HC refuses to increase number of orchestra artistes in bars
Refusing to interfere with the draft rules framed by the state government imposing restrictions on the number of artistes in orchestra of restaurant and bars, the Bombay high court expressed apprehension and said it would otherwise convert them into dance bars. The court said rules imposed by the state were necessary for safety of women artistes.mumbai Updated: May 06, 2011 02:23 IST
Refusing to interfere with the draft rules framed by the state government imposing restrictions on the number of artistes in orchestra of restaurant and bars, the Bombay high court expressed apprehension and said it would otherwise convert them into dance bars. The court said rules imposed by the state were necessary for safety of women artistes.
A division bench of justice DB Bhosale and justice UD Salvi also did not agree with the arguments forwarded by bar and restaurant owners that restriction was violating the fundamental rights of women under Article 14 of the Constitution of India.
The petitions filed by several bar and restaurant owners had challenged the state government’s restrictions on the number of artistes in the orchestra. They had also alleged harassment by the police.
“We do not find any need to interfere with the rules. We feel there is rationale behind imposing such conditions,” said justice Bhosale.
Advocate for the petitioners, RD Soni argued that there was absolutely no basis in rules or any statute of deciding the number of four males and four women artistes in the orchestra. “Also there is no nexus to the purpose sought to be achieved by restraining it to eight artistes,” he said.
Justifying need for more artistes, Soni said that some bars may have bigger space and hence bigger stage. To this, justice Bhosale said that in any normal orchestra, women artistes usually sing. “We will be happy of they [women] are playing [musical] instruments, but even then there is no need to increase the number of women artistes,” said justice Bhosale.

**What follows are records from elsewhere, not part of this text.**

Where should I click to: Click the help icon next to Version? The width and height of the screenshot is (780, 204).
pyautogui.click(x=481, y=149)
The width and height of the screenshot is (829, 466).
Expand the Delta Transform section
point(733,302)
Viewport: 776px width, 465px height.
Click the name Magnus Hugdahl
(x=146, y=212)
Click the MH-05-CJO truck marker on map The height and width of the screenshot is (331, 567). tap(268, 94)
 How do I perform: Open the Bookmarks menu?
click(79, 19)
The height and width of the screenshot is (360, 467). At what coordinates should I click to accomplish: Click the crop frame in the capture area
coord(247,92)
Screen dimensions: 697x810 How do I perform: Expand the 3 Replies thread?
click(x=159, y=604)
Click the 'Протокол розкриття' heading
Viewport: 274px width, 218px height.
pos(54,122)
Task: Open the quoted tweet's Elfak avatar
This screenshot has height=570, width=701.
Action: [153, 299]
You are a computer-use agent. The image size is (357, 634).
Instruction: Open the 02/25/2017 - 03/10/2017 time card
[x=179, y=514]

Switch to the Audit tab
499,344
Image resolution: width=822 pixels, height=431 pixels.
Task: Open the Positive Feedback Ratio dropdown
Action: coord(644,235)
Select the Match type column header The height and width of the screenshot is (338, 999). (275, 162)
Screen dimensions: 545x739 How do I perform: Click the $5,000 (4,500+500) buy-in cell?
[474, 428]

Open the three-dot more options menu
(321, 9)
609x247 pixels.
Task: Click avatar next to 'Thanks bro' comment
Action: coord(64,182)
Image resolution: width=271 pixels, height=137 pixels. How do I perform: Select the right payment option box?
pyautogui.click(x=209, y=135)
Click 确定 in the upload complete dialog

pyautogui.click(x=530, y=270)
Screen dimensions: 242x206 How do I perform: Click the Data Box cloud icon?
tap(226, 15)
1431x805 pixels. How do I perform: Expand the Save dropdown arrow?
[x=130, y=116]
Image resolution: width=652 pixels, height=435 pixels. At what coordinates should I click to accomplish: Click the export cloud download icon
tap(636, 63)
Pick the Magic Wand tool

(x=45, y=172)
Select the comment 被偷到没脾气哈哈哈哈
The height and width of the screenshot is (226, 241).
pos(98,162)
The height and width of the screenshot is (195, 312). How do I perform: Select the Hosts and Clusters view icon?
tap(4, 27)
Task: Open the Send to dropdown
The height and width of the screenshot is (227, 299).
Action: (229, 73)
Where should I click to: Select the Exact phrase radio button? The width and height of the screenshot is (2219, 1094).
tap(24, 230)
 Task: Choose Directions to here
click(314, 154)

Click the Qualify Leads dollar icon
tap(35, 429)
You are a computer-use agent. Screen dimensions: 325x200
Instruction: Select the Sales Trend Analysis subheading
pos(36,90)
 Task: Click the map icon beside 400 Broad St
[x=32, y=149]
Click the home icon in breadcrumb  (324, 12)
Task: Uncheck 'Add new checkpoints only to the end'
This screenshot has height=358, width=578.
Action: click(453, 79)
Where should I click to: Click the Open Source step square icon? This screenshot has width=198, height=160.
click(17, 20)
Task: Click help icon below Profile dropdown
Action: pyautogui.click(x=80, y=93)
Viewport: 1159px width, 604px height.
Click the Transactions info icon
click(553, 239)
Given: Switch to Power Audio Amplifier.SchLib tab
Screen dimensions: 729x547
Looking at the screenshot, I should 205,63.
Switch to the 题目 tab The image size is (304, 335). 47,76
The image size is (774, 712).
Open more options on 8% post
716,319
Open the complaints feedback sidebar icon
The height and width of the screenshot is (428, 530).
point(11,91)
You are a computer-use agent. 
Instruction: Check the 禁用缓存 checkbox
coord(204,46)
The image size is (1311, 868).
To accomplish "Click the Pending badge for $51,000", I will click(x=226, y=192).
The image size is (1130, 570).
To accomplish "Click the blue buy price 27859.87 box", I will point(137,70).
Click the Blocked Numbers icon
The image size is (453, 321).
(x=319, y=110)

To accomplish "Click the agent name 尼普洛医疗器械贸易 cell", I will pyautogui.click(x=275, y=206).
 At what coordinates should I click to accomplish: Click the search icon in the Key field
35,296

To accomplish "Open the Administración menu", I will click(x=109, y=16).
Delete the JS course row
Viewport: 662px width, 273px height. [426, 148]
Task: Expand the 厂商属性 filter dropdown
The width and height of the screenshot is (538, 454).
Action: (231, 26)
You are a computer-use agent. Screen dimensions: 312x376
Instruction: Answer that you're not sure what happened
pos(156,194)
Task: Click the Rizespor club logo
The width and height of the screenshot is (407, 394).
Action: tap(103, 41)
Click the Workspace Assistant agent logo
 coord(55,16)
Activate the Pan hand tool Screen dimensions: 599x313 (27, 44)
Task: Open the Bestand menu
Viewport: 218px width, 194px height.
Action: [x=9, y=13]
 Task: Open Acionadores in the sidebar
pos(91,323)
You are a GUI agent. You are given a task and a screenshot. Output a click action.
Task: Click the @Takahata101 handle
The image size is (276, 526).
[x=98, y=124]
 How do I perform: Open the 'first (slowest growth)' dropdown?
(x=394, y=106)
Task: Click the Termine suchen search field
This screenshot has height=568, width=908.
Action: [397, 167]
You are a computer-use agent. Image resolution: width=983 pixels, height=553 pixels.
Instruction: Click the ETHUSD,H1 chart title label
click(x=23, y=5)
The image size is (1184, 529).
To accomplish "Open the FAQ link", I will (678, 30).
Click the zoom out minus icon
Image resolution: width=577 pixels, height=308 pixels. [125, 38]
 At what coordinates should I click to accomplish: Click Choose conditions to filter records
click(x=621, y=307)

Soni argued: “The government’s reasoning that government’s rules is meant to protect to women and are providing safety is not true. Such an action is taking away their right of performing.” Justice Bhosale disagreed and said, “We are more concerned about safety of women who work late. Deadline of 9-9.30pm can be understood.”
Soni said that under the Shops and Establishments Act, waitresses were not allowed to work in the bars after 9.30pm. It is only women artistes, who are allowed till 1.30am, he said. Justice Bhosale said: “We don’t know what activity you may do after midnight. You may turn it into a dance bar. We can’t allow you to do that under the guise of this license (permitting more women artistes).”